I must say there are pluses and minuses for having your studio in your home. At this point in my life the pluses outweigh any minuses. I love painting at any time of day and night without having to leave home. As long as I keep a daily schedule all the extra hours I put in are just gravy. I love being around my kitties as well. Long ago I insisted on a separate space... no longer. I finally realized that my strong work habits were the backbone, not the space.


My other studio is the back of my car. I will show you that on another day.

OK, anyone else want to show their space?

Monday, December 7, 2009

Ice Crusted Sunrise


8x10
Sunday morning, on ice covered streets, I drove back to my muse and painted the moments after sunrise. Boy it was cold.
The underpainting was done fairly dark and  purposely changing temperature. For instance, while the morning sky has a cooler light (typically) I first made the sky a warm yellow orange. When I painted the pastel on top I went towards the cooler side- a more lemony yellow with green. I wanted to see what would happen. It's funny I was thoughtful about that, but my favorite part is the left shadow mass of trees and its reflection. That is where I painted simply by instinct. hah! What does that tell me??????

Sunday, December 6, 2009

moondance


With the memory of Wednesday and Thursday night's full moon firmly in my mind I painted this in the studio.
This one is for my best friend in the world, Leah.

Saturday, December 5, 2009

let it snow!!!!!!


both are 5x11 pastel and watercolor on Uart

They said it would snow later this morning I had no idea it would begin when I was out at the lake...lucky me!
 The top one was painted as the snow mixed with rain. By the time I painted the second the snow was so heavy it was like the landscape was wearing a thick, fuzzy veil.
Again, at the risk at sounding redundant, it's all about value. It's truly amazing how many color are present in the white of the snow.

Friday, December 4, 2009

full moon rising


9x9 pastel on BFK

18x24 pastel on oil on marble dust board
The full moon was Wednesday night. Both Tuesday and last night were equally dramatic.

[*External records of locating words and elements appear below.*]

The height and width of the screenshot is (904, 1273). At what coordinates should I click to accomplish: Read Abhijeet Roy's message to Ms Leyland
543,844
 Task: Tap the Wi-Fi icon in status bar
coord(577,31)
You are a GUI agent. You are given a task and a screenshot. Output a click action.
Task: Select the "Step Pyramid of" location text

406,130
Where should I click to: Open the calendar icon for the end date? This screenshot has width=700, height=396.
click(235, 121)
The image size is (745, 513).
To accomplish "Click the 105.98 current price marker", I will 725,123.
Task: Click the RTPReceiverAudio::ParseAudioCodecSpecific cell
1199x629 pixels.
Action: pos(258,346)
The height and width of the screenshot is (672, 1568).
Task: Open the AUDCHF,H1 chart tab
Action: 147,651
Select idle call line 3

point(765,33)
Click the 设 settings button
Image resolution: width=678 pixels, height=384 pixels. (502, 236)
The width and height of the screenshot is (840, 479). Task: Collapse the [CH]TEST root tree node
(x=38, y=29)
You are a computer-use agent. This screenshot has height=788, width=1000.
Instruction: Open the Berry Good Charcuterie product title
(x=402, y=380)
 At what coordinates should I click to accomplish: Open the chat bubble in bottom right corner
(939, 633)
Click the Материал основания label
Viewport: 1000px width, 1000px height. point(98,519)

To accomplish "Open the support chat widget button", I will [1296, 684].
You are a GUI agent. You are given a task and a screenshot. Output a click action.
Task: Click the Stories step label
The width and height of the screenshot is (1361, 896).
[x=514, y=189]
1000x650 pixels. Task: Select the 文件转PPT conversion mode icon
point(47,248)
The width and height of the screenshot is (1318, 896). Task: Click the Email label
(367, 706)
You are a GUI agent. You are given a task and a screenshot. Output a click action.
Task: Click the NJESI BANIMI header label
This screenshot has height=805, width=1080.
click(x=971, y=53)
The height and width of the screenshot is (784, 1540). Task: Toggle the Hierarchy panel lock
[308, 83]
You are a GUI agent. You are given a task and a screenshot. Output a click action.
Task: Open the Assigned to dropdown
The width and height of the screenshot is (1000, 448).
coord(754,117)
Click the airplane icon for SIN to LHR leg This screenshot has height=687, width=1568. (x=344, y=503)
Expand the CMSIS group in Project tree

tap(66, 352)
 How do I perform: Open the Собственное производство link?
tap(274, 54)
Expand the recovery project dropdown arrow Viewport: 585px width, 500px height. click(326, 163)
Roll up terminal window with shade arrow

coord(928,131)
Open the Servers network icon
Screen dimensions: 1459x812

The moonrise happened immediately after sunset. The sky was that wonderful green blue that it only can be in December when we near the winter solstice. A little sliver of pink appears like a surprise guest. I guess it's time to work on those December twilight scenes I wait all year to do. There's something different about it and I can only paint this special twilight in December/January when it is present...even when I work in the studio. Last year I created  the one on the bottom ...let's see what this year will bring.
It's my birthday today and I can't wait to go outside to paint. Sometimes morning is a long wait.

Thursday, December 3, 2009

orange, orange, tangerine


 
Just watercolor. I finally did it. Knowing that in its raw state it would serve as a great color study I resisted placing even one stroke of pastel. Let's see how long that lasts:-)

Tuesday, December 1, 2009

as the sky continues to weep


4x10 pastel and watercolor on Uart
I was thinking about temperature of color as I painted inside my dry car. The drizzle that began light turned to a downpour later. I stuck to the overcast drizzle feel of the painting. The sky has been weeping for weeks....if only this rain was snow.
I can't wait for my first snow plein air landscape.